Peter Lam, founding president of RIT Esports
Winnie Chen, Graphic Design
I initially joined because a lot of my friends joined, I thought to myself “I like video games, I’ll join!”
I wanted to become president because when I was in the club, I first got started as a community team member (what the Operations Branch was back then). My friend, Ron Dodge, was the person who made the old RIT Tiger logo (shoutout Ron!) and Jacob Marcovecchio was one of the many people who believed that I would make a good president. At the time that I had joined the club, there was someone on the Eboard who I thought wasn’t doing everything they could, and I wanted to help the club reach the heights that I knew it could. There was a lot in those early years that we didn’t have, like a fleshed-out constitution, which I oversaw the rewriting of. I had the confidence that I knew I could do a better job than the previous E-board members before me, and thought I could make the club succeed and grow more so than it was already. I’d like to believe that I was very influential in my roles as treasurer and secretary. I got a lot of stuff done, and planned on doing more as president, but unfortunately covid stopped a lot of that. The club for me was very socially-oriented and was something that I wanted to foster further than what I had seen in my time there. I believe and wish I could’ve done more while being president, but being so involved in RIT Esports and being so involved in the club was something that I had not originally thought I would be involved in during my time at RIT but having been through the experience, I’m very glad I did. For anyone looking to join RIT Esports, there’s various ways to get involved, even if you’re not competitive! Being involved in club life, specifically RIT Esports, heightened my college experience and I would heavily recommend it to anyone looking to join!

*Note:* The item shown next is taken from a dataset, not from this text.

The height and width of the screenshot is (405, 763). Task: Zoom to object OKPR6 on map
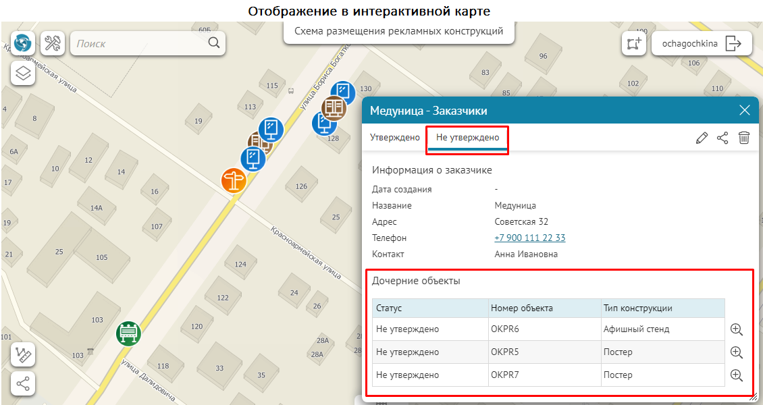737,329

Hillary Li, fourth president of RIT Esports
I knew that there was an opportunity here that we could build something new and different from other schools.
When I graduated, I wanted to cheer for an Overwatch team and I wanted others to have that same opportunity to do so. Other schools threw “Esports” at the end of their gaming clubs, but I wanted to fully mimic something that I was seeing professionally, showcasing what RIT was made of to everybody else. RIT was the perfect fit for this; I was confident that we could build something better than a gaming club, and my hope was that RIT would eventually be known for this. Furthermore, I wanted to build an online community that I could be excited about, not just for me, but for the generations of students who would come to school after me. We knew that there was an aggressive demand for this and worked to capture those demands and turn them into a place in which people could come together to support players and cheer for them. I’m proud to say that we grew to one of the largest organizations on campus in under two years. You also may have heard of “Jersey Day” which I helped to incorporate - seeing hundreds of people wear RIT Esports merchandise, some of whom I’d never seen before, was a surreal experience. That’s when it hit me, that we had succeeded in creating the community I had aspired to make.